## Dataset excerpts
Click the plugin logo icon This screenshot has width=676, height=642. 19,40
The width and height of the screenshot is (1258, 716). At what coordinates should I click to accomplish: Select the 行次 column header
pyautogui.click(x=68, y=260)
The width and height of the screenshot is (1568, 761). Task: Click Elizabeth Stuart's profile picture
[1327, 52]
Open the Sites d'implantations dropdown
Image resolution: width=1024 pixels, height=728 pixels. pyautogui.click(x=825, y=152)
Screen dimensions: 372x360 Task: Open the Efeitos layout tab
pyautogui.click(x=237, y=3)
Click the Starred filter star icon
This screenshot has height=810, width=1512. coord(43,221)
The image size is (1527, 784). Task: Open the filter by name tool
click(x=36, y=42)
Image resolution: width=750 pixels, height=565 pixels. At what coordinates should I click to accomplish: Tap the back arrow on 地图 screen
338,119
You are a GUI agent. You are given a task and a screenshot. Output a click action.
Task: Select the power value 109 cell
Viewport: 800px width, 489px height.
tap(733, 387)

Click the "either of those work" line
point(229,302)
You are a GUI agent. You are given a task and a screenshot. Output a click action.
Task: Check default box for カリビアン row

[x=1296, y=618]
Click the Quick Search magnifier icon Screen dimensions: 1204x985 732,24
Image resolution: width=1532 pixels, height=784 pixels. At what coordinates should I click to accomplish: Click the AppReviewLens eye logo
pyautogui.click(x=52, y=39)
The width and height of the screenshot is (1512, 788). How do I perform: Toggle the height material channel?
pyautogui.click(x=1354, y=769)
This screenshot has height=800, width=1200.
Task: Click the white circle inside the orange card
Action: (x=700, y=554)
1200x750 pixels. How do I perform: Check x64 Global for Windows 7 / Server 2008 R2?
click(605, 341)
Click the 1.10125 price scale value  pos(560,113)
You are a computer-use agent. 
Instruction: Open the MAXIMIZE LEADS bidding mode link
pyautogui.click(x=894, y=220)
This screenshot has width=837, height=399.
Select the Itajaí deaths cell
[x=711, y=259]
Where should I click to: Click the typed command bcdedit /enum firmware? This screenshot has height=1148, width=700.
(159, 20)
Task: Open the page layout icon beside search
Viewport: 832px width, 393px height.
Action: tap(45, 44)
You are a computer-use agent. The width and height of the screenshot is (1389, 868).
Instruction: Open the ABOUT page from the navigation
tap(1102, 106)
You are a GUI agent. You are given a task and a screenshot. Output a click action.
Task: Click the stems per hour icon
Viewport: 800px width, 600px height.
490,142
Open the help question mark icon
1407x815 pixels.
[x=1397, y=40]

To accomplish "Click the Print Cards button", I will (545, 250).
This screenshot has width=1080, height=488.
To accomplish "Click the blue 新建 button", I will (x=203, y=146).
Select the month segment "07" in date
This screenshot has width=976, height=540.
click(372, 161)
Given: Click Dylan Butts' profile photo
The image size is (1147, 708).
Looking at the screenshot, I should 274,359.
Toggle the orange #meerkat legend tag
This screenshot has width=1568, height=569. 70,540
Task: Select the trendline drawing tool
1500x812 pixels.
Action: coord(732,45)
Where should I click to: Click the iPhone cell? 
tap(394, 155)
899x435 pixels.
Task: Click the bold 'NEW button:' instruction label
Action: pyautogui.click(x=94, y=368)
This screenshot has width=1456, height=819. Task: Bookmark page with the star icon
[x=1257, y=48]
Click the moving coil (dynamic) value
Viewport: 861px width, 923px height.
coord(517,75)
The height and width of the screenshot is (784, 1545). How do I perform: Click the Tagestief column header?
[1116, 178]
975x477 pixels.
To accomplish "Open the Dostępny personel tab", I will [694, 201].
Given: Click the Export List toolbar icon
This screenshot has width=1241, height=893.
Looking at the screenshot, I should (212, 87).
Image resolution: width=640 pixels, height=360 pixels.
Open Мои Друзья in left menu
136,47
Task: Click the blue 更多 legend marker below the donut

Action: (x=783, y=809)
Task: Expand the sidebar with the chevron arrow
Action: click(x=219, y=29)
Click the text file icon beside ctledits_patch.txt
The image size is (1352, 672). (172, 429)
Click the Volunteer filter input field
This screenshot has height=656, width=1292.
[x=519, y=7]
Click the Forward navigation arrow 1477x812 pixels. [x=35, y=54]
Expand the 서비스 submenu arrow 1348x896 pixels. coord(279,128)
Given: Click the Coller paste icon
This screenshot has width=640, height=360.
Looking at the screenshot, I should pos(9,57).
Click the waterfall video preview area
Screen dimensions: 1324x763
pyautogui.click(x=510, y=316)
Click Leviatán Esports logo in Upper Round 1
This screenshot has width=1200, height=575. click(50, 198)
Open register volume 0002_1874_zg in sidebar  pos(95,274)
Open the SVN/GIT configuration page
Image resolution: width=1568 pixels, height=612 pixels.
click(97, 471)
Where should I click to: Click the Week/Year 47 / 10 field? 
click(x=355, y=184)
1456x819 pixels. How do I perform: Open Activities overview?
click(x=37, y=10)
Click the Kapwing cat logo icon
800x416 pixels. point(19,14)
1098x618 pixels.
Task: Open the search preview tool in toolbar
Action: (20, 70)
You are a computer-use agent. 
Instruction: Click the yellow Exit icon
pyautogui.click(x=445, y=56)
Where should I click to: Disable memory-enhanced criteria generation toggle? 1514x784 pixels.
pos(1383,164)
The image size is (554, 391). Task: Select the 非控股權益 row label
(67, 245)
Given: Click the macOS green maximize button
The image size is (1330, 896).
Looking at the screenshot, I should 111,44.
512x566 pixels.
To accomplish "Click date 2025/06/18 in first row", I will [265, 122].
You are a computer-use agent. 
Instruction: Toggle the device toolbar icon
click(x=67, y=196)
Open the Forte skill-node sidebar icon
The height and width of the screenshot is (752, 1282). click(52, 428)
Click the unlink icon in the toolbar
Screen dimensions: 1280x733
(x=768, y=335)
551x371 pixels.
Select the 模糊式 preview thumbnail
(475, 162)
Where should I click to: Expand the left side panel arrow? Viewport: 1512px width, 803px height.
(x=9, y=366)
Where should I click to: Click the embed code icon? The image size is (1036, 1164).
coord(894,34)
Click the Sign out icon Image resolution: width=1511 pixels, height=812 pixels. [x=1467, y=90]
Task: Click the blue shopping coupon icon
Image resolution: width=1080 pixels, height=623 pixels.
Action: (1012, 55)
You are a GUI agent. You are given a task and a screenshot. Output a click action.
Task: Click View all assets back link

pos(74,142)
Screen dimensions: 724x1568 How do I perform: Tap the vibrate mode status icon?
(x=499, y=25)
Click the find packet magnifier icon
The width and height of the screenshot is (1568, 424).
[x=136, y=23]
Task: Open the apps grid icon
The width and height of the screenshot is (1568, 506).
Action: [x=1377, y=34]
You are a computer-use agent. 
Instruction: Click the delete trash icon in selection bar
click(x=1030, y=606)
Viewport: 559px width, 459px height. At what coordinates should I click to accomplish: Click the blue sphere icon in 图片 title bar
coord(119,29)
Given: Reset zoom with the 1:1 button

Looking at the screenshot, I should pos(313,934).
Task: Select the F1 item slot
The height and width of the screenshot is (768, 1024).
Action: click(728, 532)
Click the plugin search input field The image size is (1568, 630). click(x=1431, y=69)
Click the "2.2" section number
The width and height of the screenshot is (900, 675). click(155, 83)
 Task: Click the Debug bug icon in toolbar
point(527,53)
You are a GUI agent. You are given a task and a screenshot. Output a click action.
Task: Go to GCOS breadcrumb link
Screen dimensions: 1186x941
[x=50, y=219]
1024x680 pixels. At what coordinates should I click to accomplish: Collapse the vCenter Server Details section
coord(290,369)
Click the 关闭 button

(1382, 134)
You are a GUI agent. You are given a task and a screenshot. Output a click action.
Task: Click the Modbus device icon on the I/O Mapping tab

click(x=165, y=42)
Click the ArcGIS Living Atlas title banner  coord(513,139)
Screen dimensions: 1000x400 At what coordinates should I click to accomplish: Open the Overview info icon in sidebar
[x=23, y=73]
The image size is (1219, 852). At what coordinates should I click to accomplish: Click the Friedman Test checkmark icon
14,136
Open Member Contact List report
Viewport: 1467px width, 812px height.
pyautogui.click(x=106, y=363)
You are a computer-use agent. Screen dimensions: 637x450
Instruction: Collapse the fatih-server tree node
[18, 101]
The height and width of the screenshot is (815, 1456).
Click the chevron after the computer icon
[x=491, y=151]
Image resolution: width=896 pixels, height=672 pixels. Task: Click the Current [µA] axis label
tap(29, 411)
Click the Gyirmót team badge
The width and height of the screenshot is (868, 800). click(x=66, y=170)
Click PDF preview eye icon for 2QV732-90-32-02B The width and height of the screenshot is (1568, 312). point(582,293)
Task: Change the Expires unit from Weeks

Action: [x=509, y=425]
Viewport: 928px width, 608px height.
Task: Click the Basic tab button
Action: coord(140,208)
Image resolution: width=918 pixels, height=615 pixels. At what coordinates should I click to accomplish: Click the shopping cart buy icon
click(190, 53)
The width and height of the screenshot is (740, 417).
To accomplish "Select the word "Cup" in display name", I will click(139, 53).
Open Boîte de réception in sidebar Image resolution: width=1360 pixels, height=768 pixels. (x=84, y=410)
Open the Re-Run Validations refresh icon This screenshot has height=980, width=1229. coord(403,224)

## Directions
Recast the lines as a JSON list of strings, starting with the line that contains "Task: Open the page layout icon beside search" and going on through the line that contains "Looking at the screenshot, I should 274,359.". Give one string per line, and leave out any blank lines.

## Written answer
[
  "Task: Open the page layout icon beside search",
  "Viewport: 832px width, 393px height.",
  "Action: tap(45, 44)",
  "You are a computer-use agent. The width and height of the screenshot is (1389, 868).",
  "Instruction: Open the ABOUT page from the navigation",
  "tap(1102, 106)",
  "You are a GUI agent. You are given a task and a screenshot. Output a click action.",
  "Task: Click the stems per hour icon",
  "Viewport: 800px width, 600px height.",
  "490,142",
  "Open the help question mark icon",
  "1407x815 pixels.",
  "[x=1397, y=40]",
  "To accomplish \"Click the Print Cards button\", I will (545, 250).",
  "This screenshot has width=1080, height=488.",
  "To accomplish \"Click the blue 新建 button\", I will (x=203, y=146).",
  "Select the month segment \"07\" in date",
  "This screenshot has width=976, height=540.",
  "click(372, 161)",
  "Given: Click Dylan Butts' profile photo",
  "The image size is (1147, 708).",
  "Looking at the screenshot, I should 274,359."
]